▸ **Supplied information**:
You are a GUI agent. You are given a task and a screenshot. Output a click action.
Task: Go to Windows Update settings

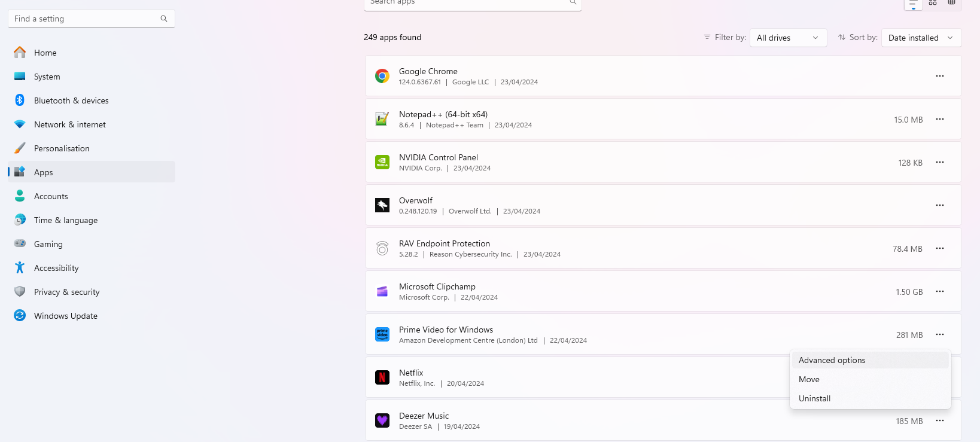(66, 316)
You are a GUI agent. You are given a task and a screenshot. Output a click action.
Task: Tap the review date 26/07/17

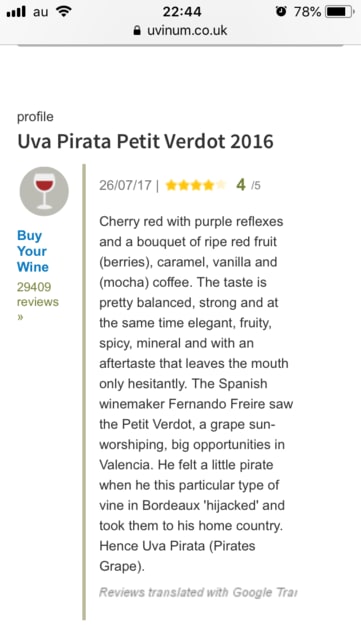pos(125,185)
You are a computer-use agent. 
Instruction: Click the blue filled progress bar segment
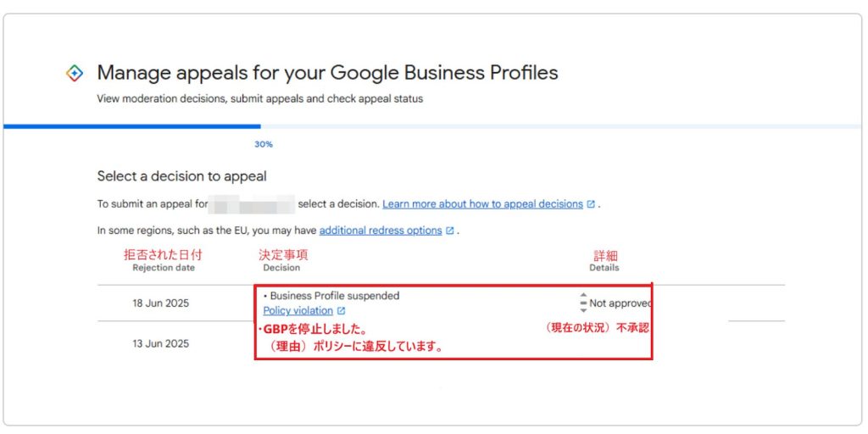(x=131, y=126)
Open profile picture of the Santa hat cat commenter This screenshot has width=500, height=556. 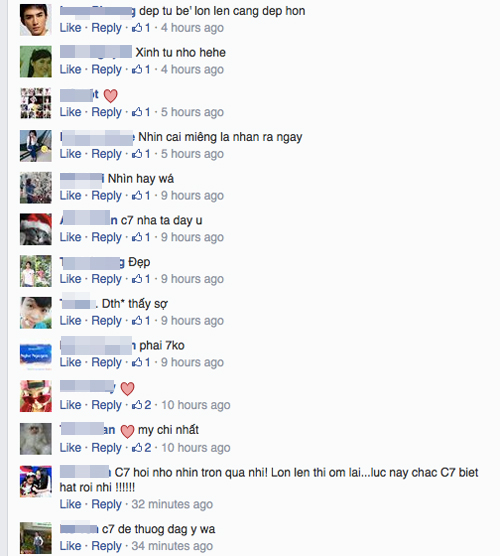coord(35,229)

* * *

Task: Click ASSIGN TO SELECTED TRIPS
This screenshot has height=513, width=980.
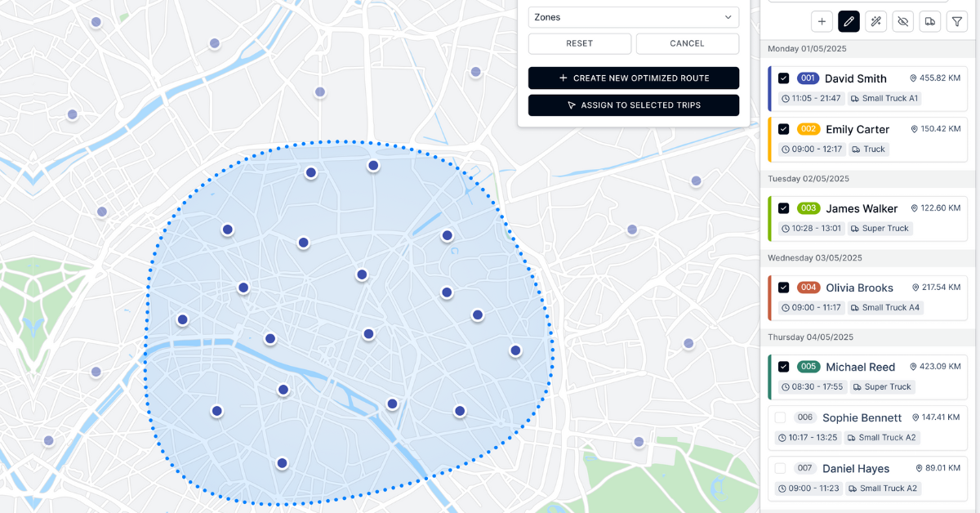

▸ **What the exercise asks**: An exact, complete copy of the lines above from the one with "Task: Click ASSIGN TO SELECTED TRIPS" through the one with "This screenshot has height=513, width=980." is the whole answer.

▸ **Exercise output**:
Task: Click ASSIGN TO SELECTED TRIPS
This screenshot has height=513, width=980.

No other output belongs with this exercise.